Senopati Pamungkas (1) Karya Arswendo Atmowiloto Bagian 21



Senopati Pamungkas (1) Karya dari Arswendo Atmowiloto

   

   Adegan itu membuat Mahapatih bimbang.

   Tanpa suara, tanpa menoleh kiri-kanan, Mahapatih segera masuk ke dalam senthong.

   Ke dalam bagian rumah yang selalu dibiarkan kosong.

   Kamar yang biasanya selalu dipakai buat bersemadi, berdoa, memasrahkan diri kepada Yang Maha mutlak ini merupakan tempat yang teduh.

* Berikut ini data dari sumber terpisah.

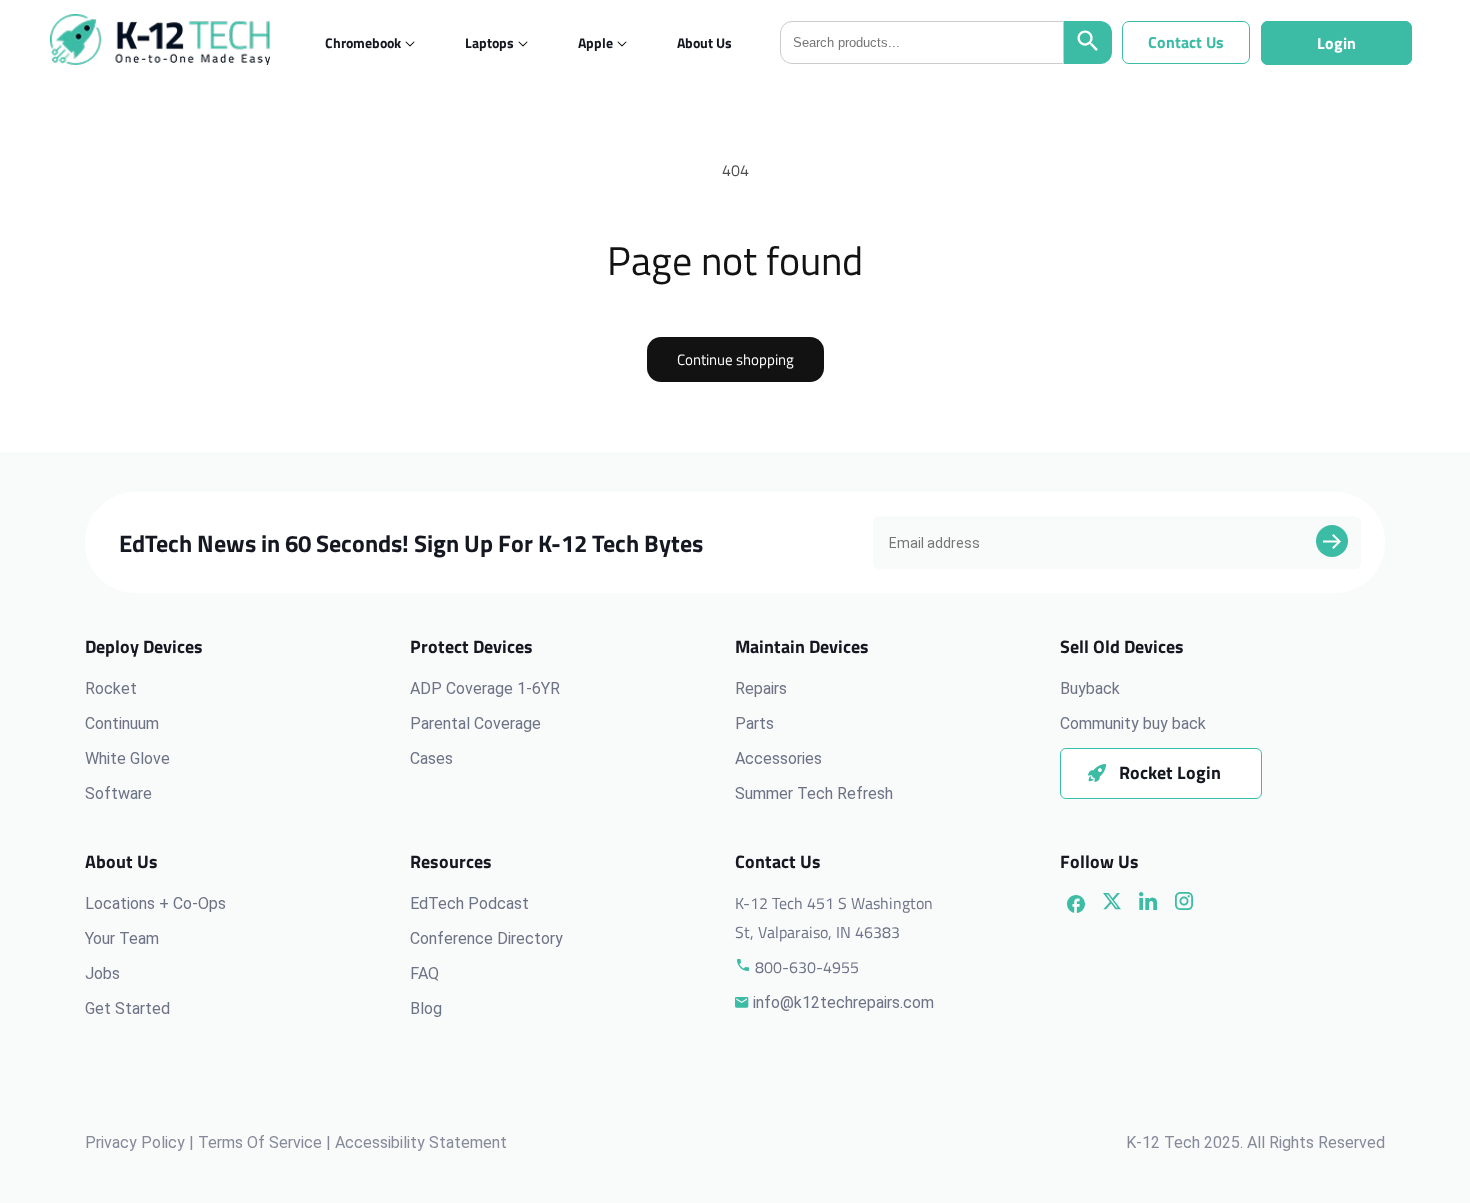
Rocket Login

   Semua senopati atau prajurit, selalu mempunyai senthong dalam rumahnya.

   Ruangan yang selalu dibiarkan kosong melompong.

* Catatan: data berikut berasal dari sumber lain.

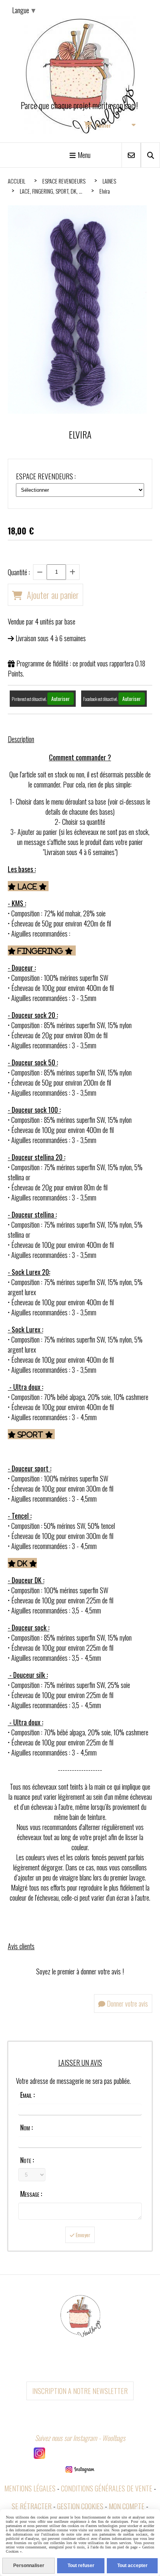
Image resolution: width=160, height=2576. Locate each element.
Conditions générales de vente (106, 2488)
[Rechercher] (150, 155)
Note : (27, 2160)
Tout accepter (132, 2565)
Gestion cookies (80, 2506)
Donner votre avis (126, 2003)
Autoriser (60, 699)
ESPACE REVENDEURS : (46, 476)
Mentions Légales (30, 2488)
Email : (27, 2095)
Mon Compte (126, 2506)
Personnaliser (28, 2565)
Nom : (26, 2127)
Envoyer (82, 2235)
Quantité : (19, 572)
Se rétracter (32, 2506)
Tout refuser (81, 2565)
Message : (31, 2194)
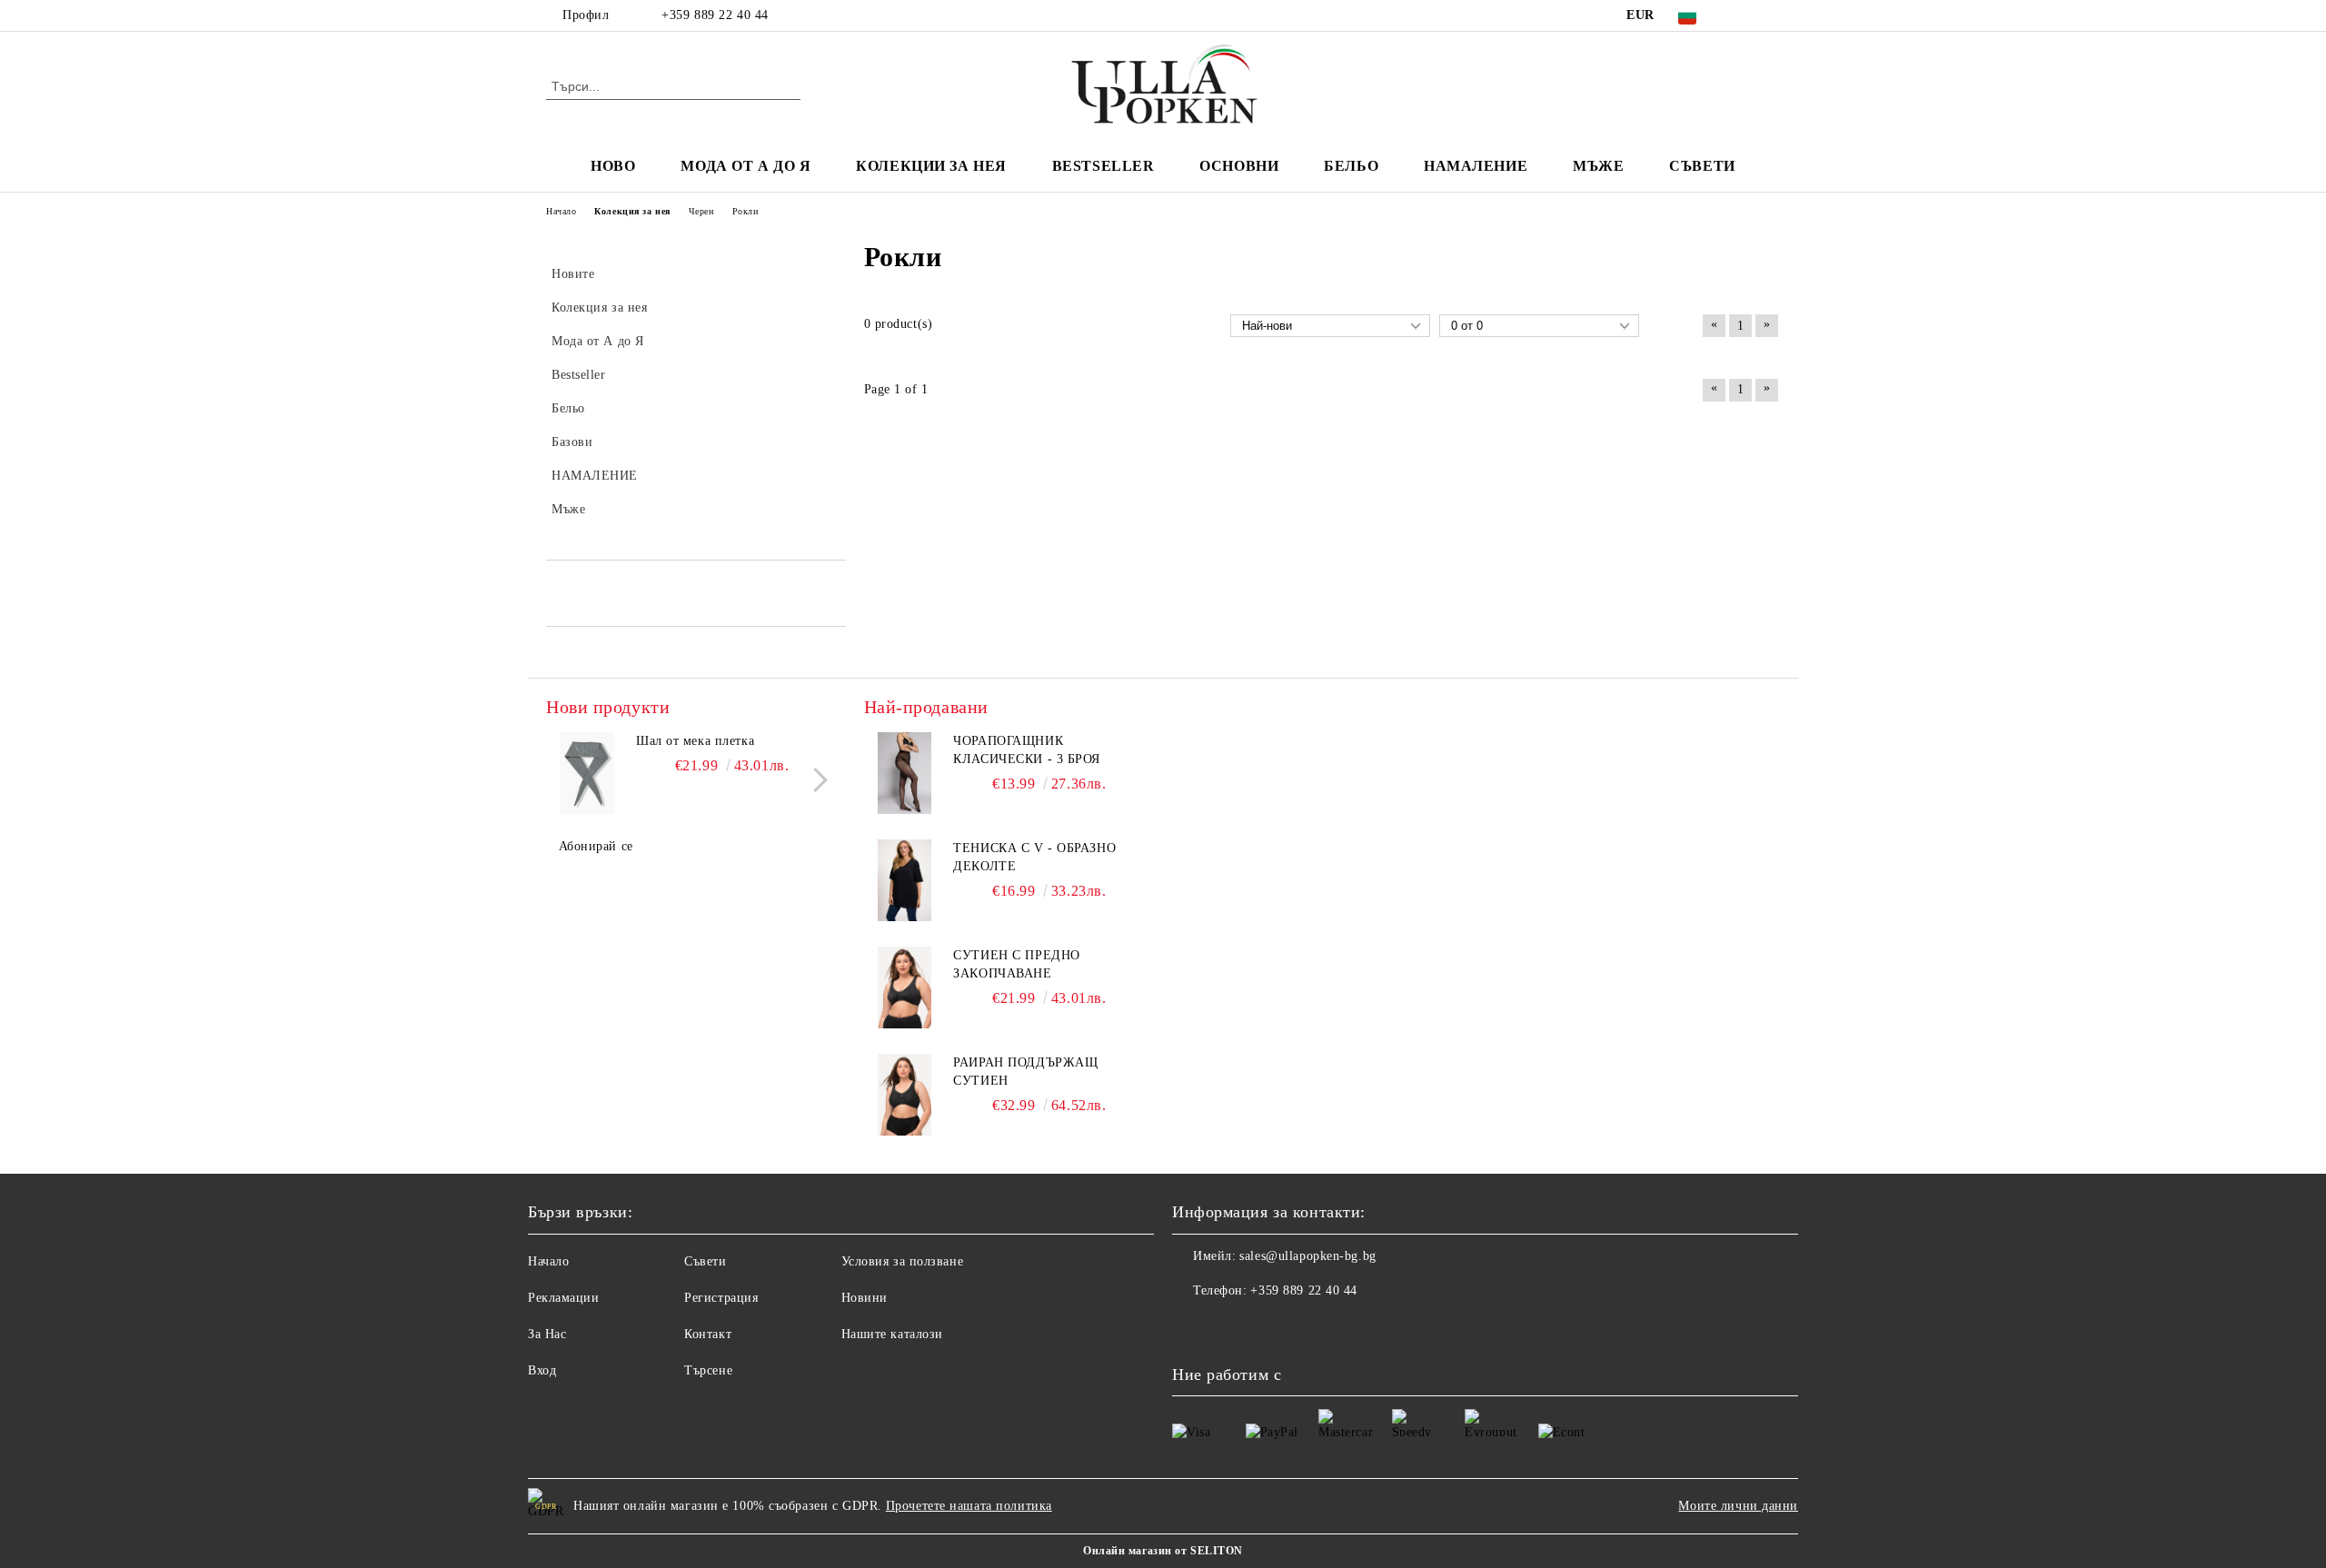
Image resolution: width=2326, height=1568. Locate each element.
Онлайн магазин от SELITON (1163, 1550)
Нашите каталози (892, 1334)
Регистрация (721, 1298)
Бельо (1351, 166)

   Dengan jendela yang selalu tertutup.

   Hanya ketika Mahapatih membuka pintu, terdengar suara perlahan.

   "Kenapa tak kamu basuh kakimu sebelum masuk kemari, anakku? Kenapa tak kamu biarkan keringat menjadi kering lebih dulu?"

   Mahapatih Nambi berlutut.

   Bersila dan menghaturkan sembah.

   Suara yang lembut, pelan menyentuh telinganya, adalah suara yang diakrabi sejak masih kecil.

   Suara Ayahanda.

   Lelaki perkasa yang seluruh rambutnya putih dengan badan yang kurus itu duduk di lantai dingin.

   Tanpa alas apa-apa.

   Mahapatih menyembah lagi.

   Jauh dalam hatinya, Mahapatih Nambi sangat menghormati ayahnya.

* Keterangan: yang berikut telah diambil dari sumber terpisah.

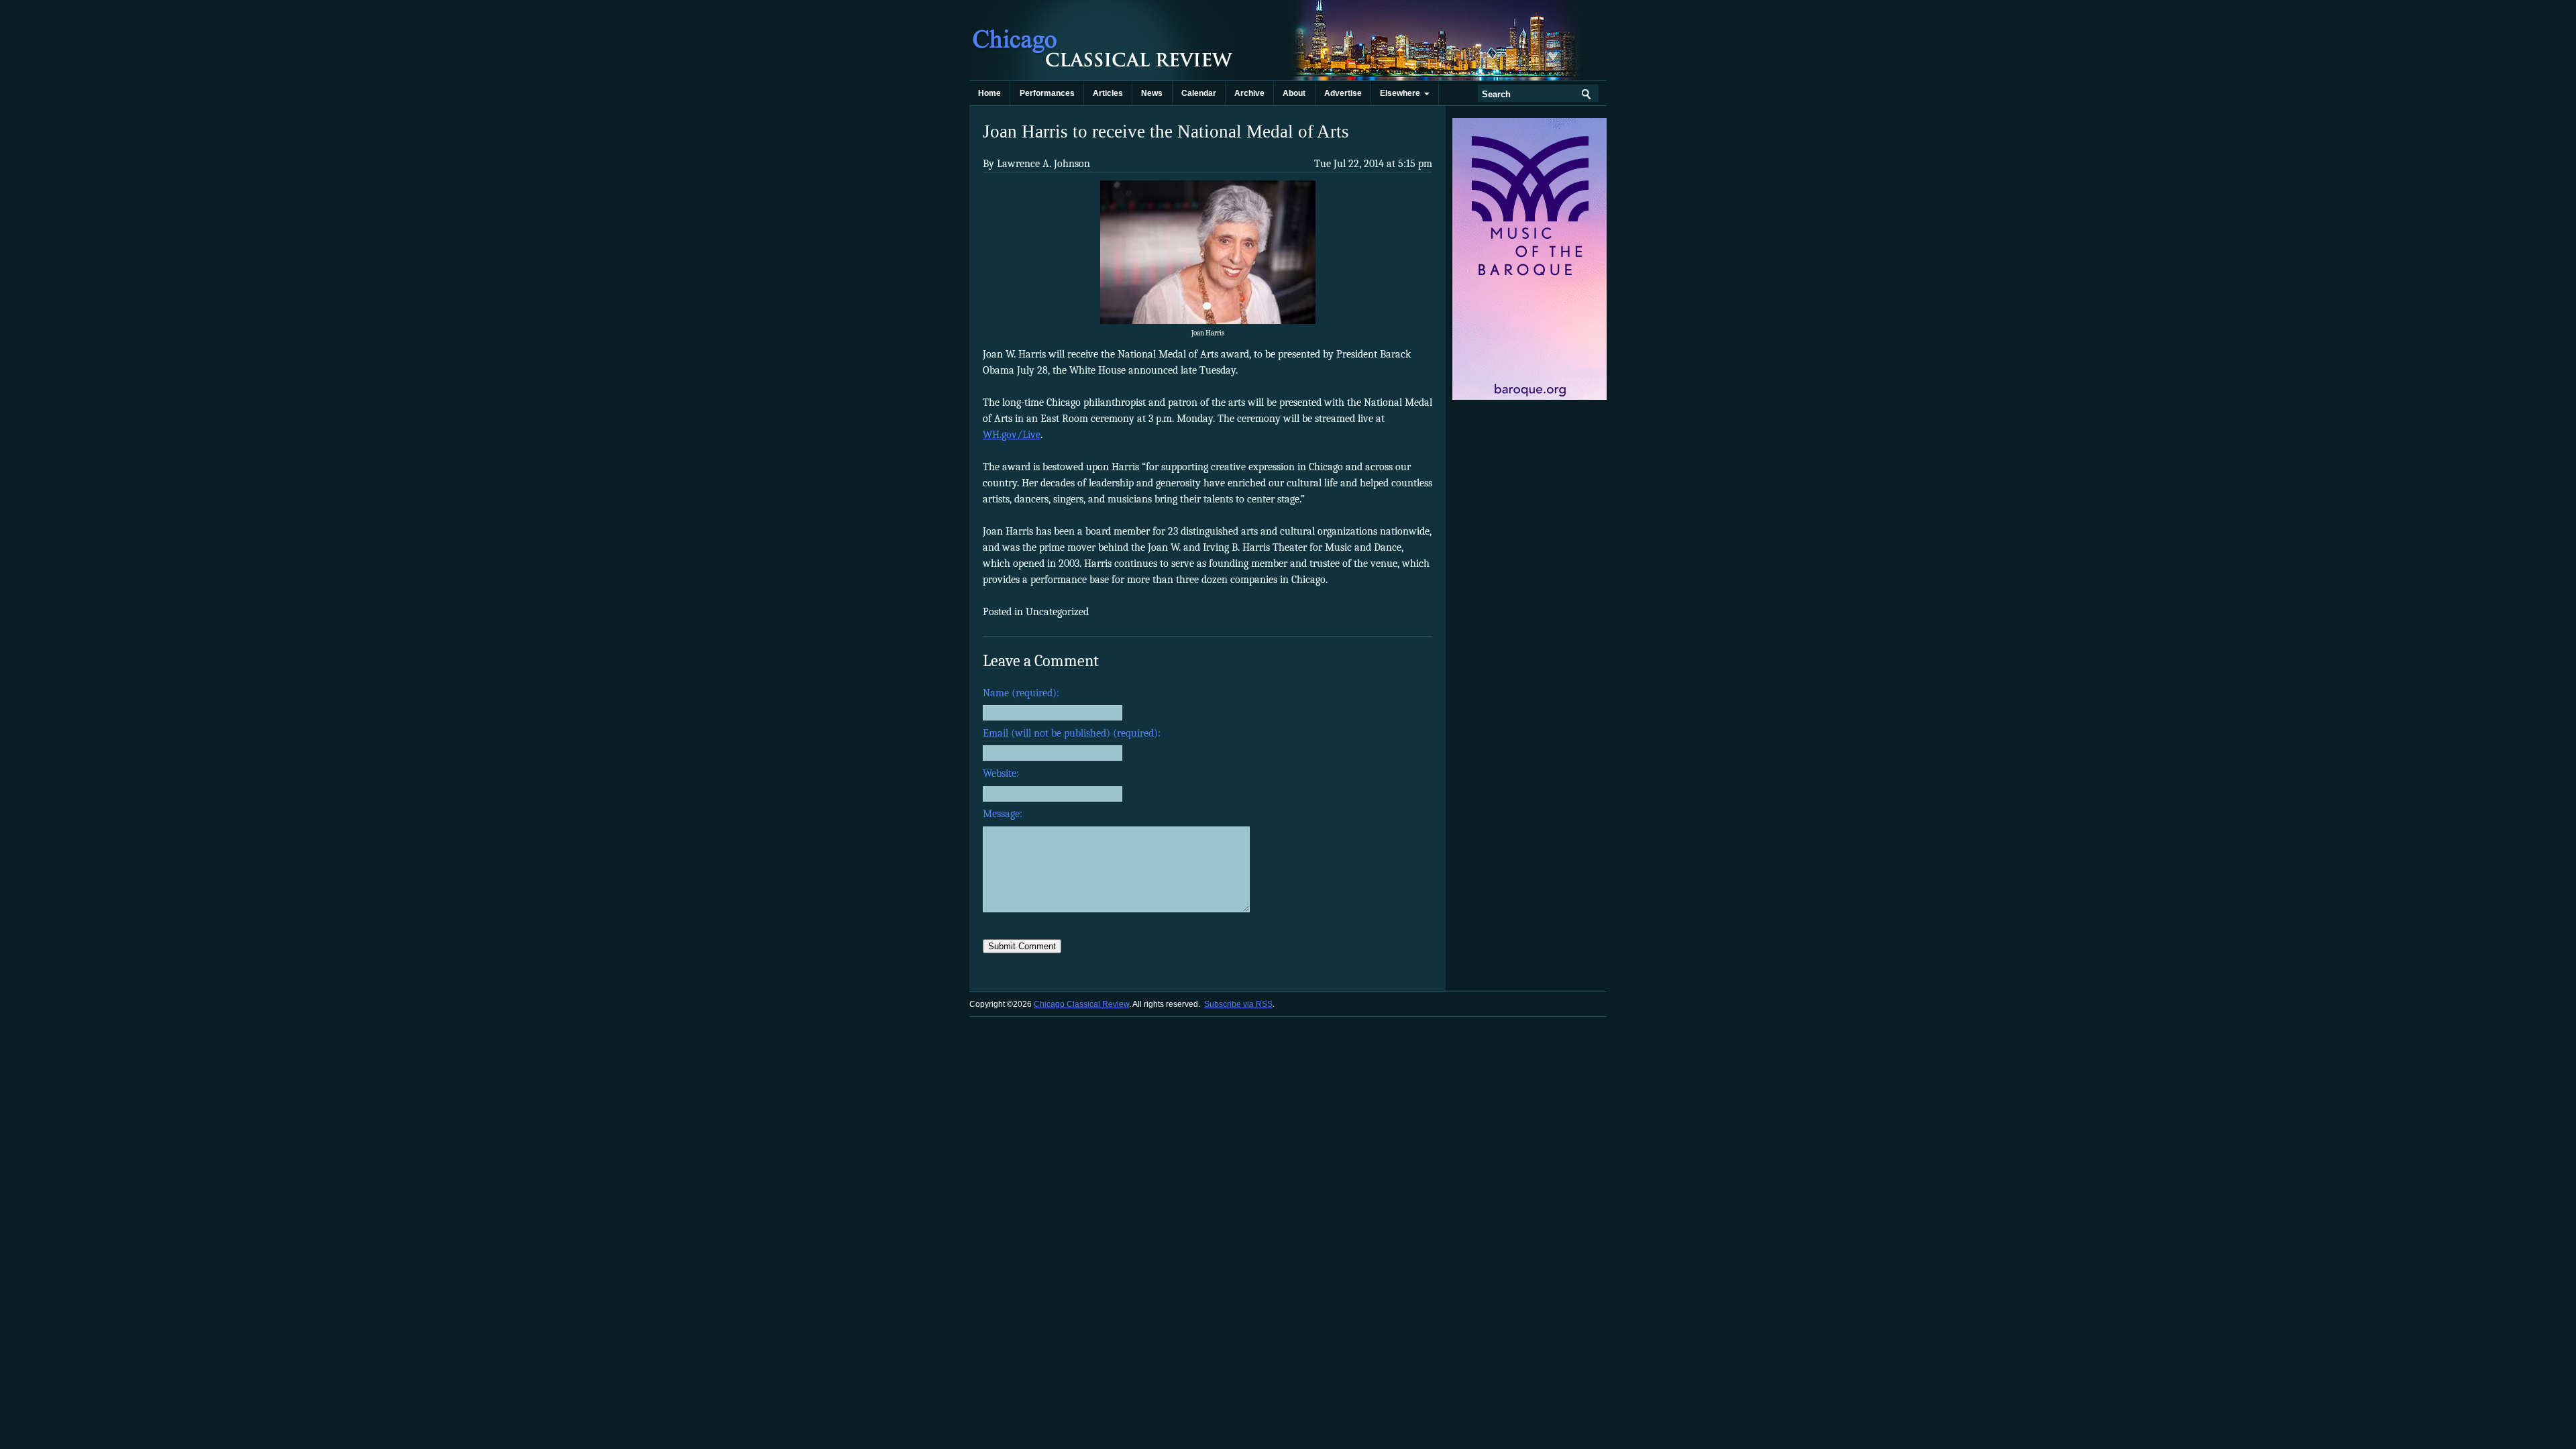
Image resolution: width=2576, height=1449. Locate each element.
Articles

   Tokoh pujaan semasa kecil, sampai ketika ia masuk sebagai prajurit, dan pangkatnya terus naik, hingga ke puncak kekuasaan sebagai mahapatih.

   Selama itu pula, Mahapatih Nambi merasa bahwa apa yang bisa dicapai adalah karena restu dari ayahnya.

   Yang memilih hidup di Lumajang, hidup dari sawah dan sungai.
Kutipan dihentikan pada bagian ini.